As more and more people line up to excuse confessed child rapist Roman Polanski, their arguments sound more and more familiar. In fact, they sound very much like those who were excusing the Catholic Church’s role in covering up the abuses of scores of pedophile priests several years ago.
In both cases, one of the most common argument seems to be “the greater good.” In the Church’s case, the tremendous good deeds it has carried out ought to be weighed against the harm it caused, and some measure of forgiveness offered. In Polanski’s case, they cite his brutal upbringing and his tremendous artistic gifts.
To me, that sounds an awful like there is an exchange rate for horrific deeds — commit enough good ones, and they will balance out (or, at least, partially mitigate) the bad ones.
That sounds like an idea I can get behind. Let’s play this out:
I mentioned a while ago that I have a friend who is exceptionally attractive. I would very much enjoy having my way with her, but I know I wouldn’t have a chance — I’m too old, she has a boyfriend, and so on. So we’re friends.
But if I could have my way with her anyway, with some help from some suitable pharmacological assistance, that could be pretty fun. Except, of course, for the inevitable consequences — arrest, trial, and sentencing.

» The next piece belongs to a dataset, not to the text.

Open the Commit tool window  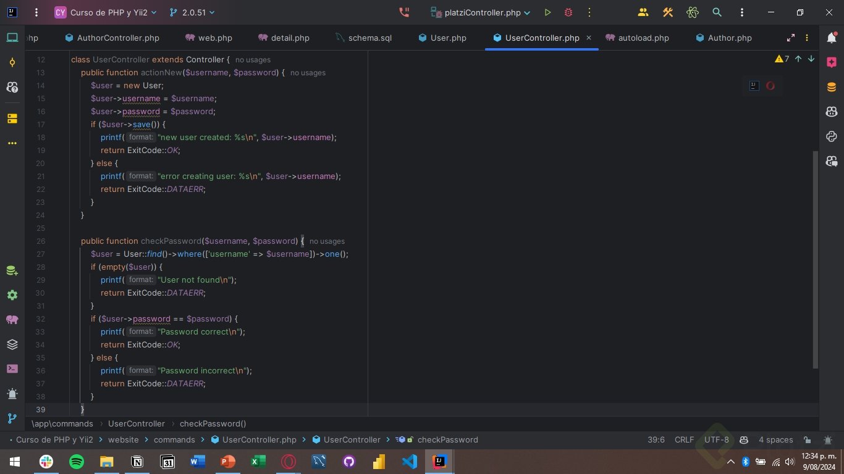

So I’d like to avoid all that if possible.
Here’s my question: what sorts of good deeds or artistic achievements would I have to rack up first before I could rape her and not get punished?
I’ll admit I’m no Roman Polanski, so I can’t match his contributions to the arts, but on the other hand the young lady in question is 21, not 13, so it’s not quite as heinous an offense. Also, supplying her with alcohol wouldn’t be a separate crime.
As I said in my earlier piece, I’m not proposing this kind of bartering — I’m just applying it, and looking for input on just what the exchange rate should be.
Or, as the punchline to the old joke goes, “we’ve already established what you are. Now we’re just haggling over price.”